Yesterday, with exultation,
Join’d the world in celebration
Of her promised Saviour’s birth;
Yesterday the Angel-nation
Pour’d the strains of jubilation
O’er the Monarch born on earth;

But today o’er death victorious,
By his faith and actions glorious,
by his miracles renown’d,
See the Deacon triumph gaining,
‘Midst the faithless faith sustaining,
First of holy Martyrs found.

Text: Heri mundus exultavit, Adam of S. Victor (d. 1192)
Translation: Rev. John Mason Neale (1862)

Everything is different. Everything is new.  God is now man.  Man might become God.  Kings kneel in a stable, and a deacon is crowned with deadly stones.  A virgin bears a Son, and death becomes gain. All is backwards and beautiful; upside down and amazing.  At last the promise is fulfilled. The ancient song erupts in new harmony as angels sing over a babe in a trough and above the mangled relics of a martyr named Stephen.

The bloody stones that lie around the corpse of St. Stephen proclaim a peace that the world has never known before, a peace won for us by the God-man asleep in the manger. These stones are shamed by the Apostle’s cry: “O death, where is your victory!
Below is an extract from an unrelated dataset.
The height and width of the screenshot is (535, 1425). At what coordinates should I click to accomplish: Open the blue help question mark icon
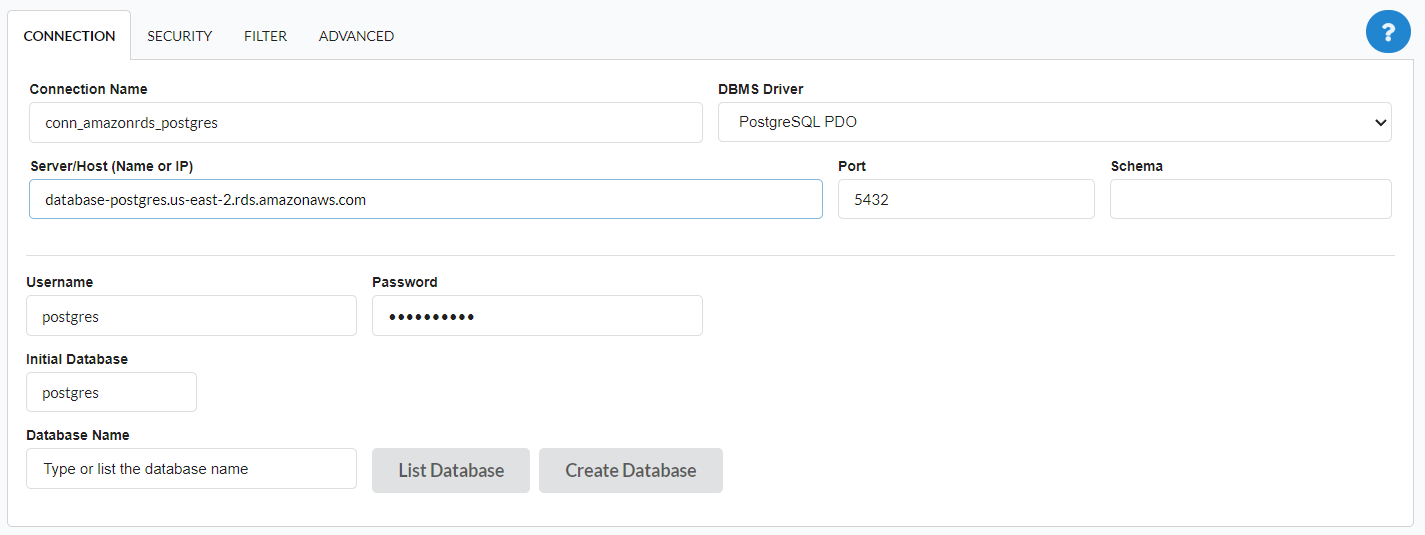[1388, 33]
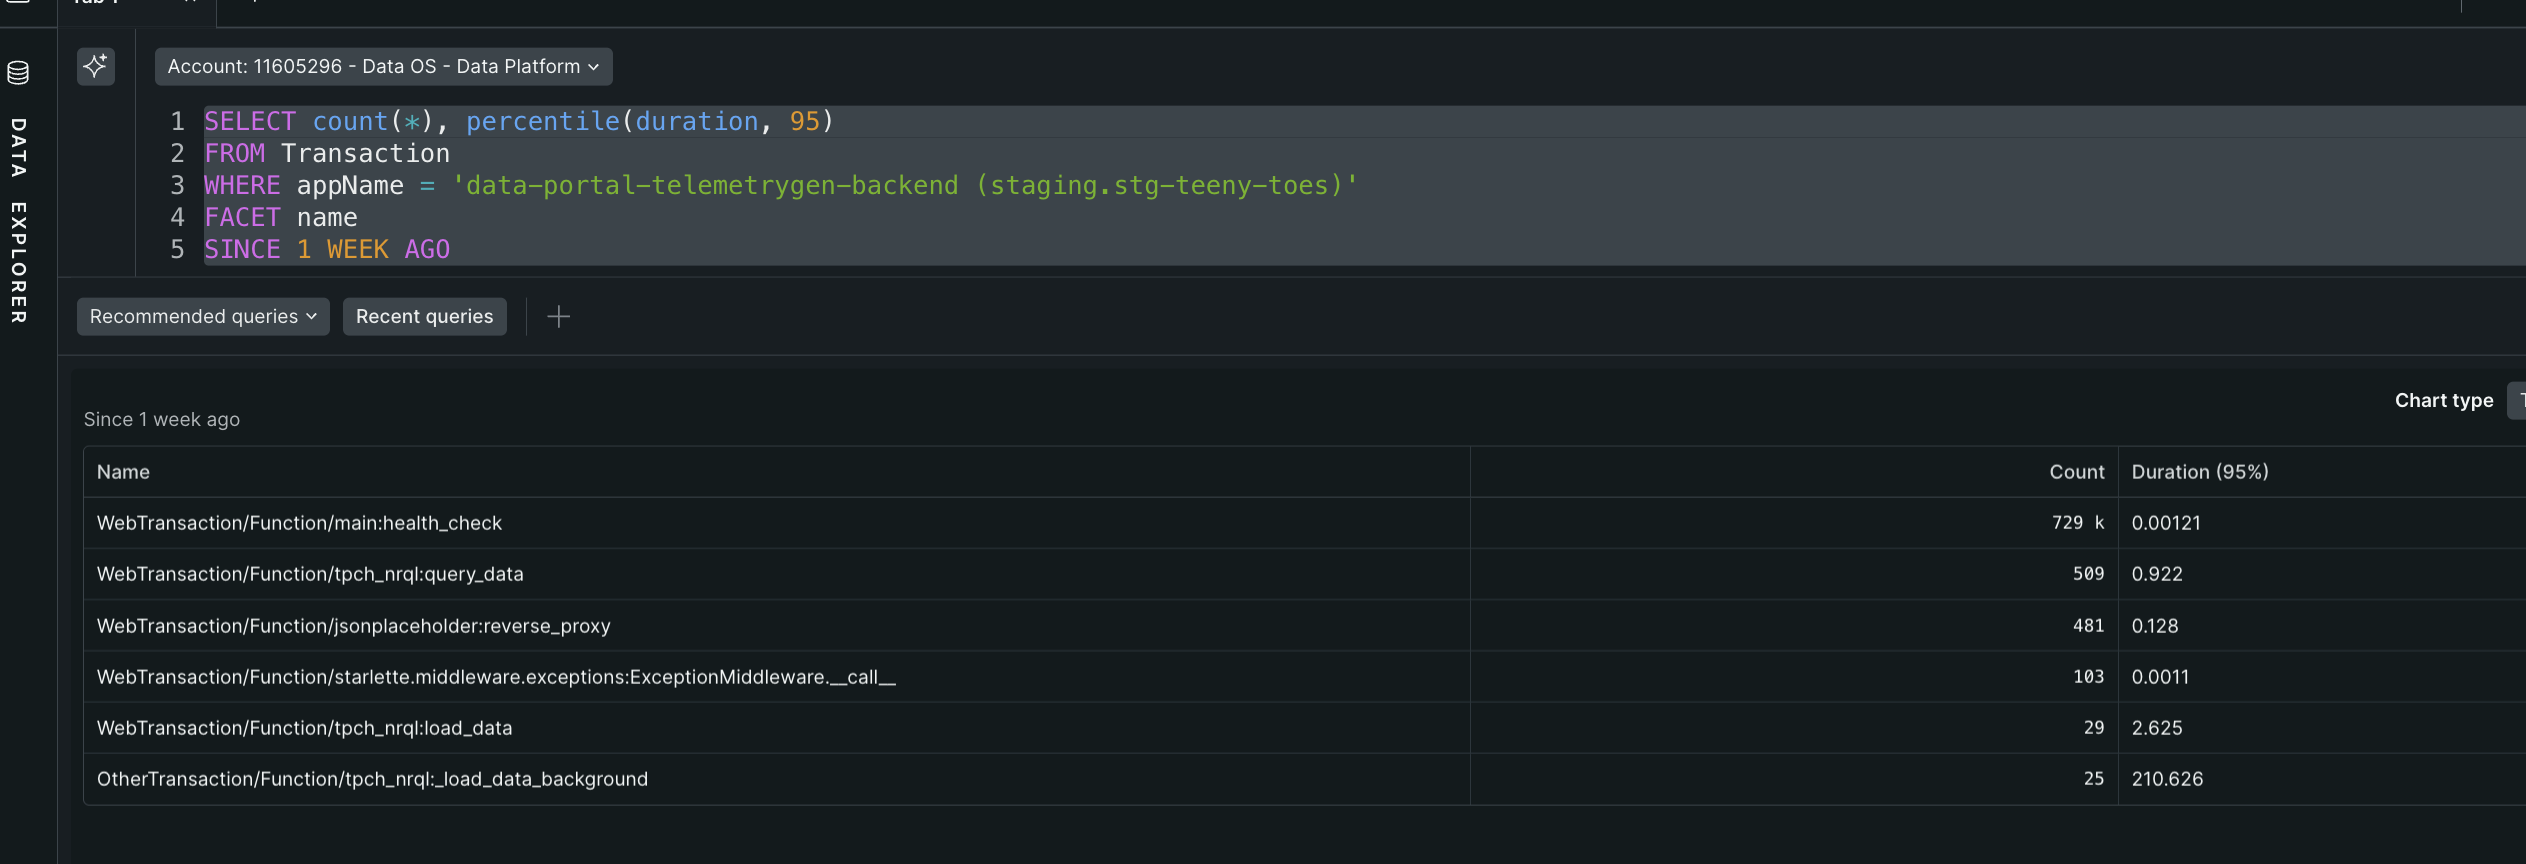Sort by the Name column header
The image size is (2526, 864).
click(123, 472)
O death, where is your sting!”  What is there now to fear?  What anxiety can trouble us now that God has become man and conquered sin and death by his Cross and Resurrection?
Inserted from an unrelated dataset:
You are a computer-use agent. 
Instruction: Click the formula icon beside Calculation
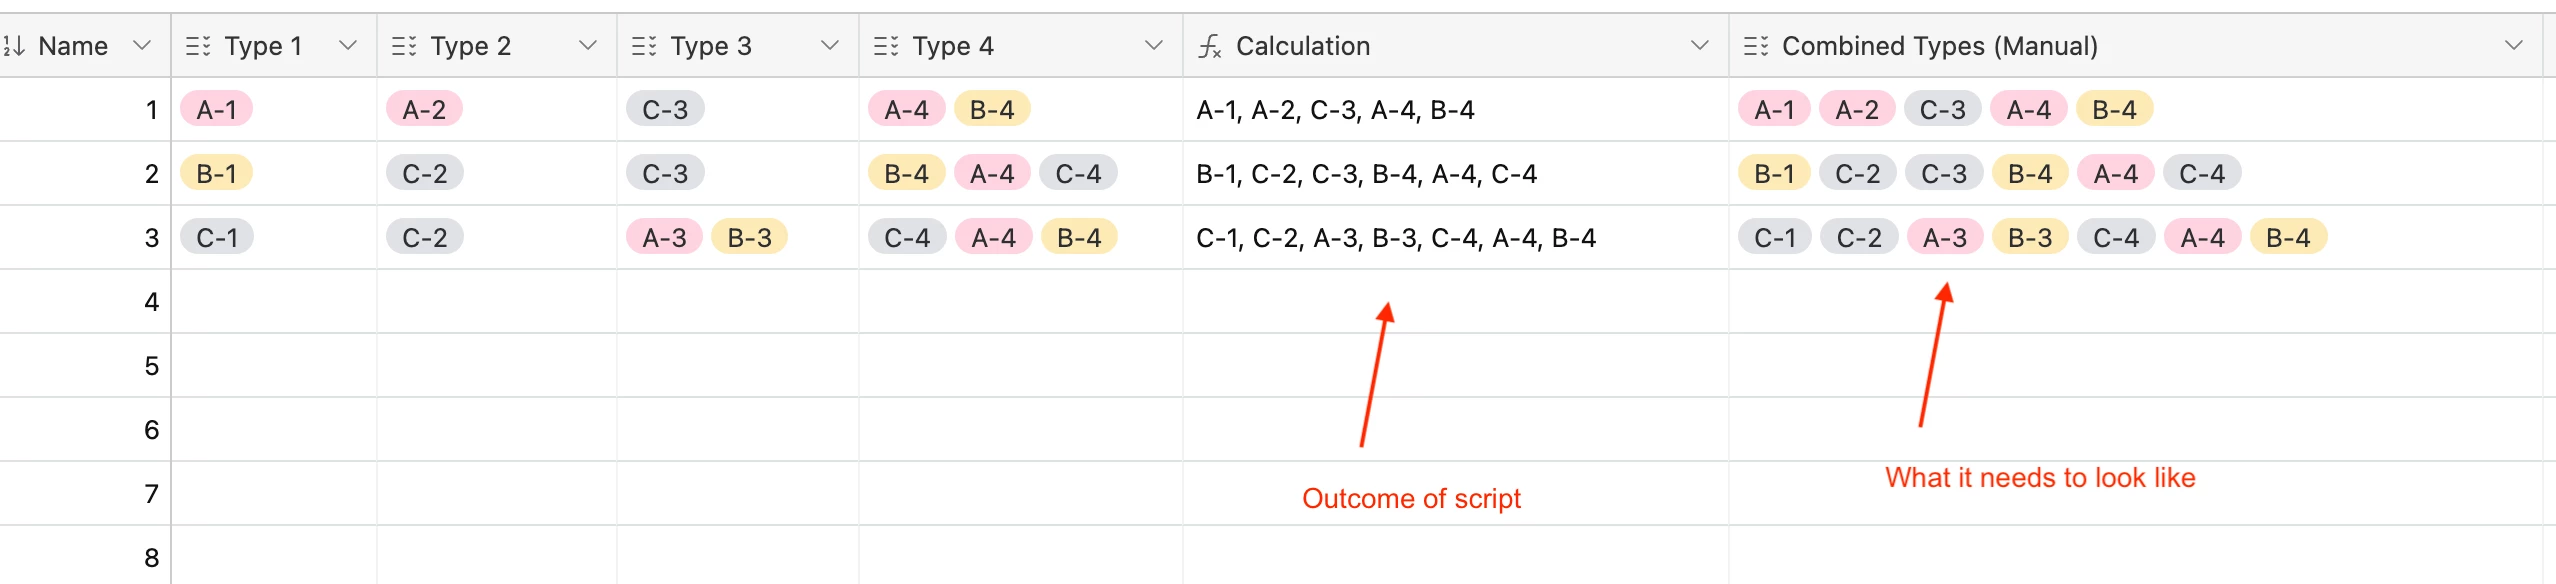click(1210, 46)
Be at peace, O my soul, for the Lord has been good to you.  Peace is his gift to you.  His peace He gives you; not peace as the world gives, but as only He can give.  If God is with you, who can be against you?  What will separate you from the love of Christ?  Will anguish, or distress, or persecution, or famine, or nakedness, or peril, or the sword?  In all these things you conquer overwhelmingly through him who loves you. Come and follow Him, and He will give you rest.

There is nothing to fear now.  And that changes everything.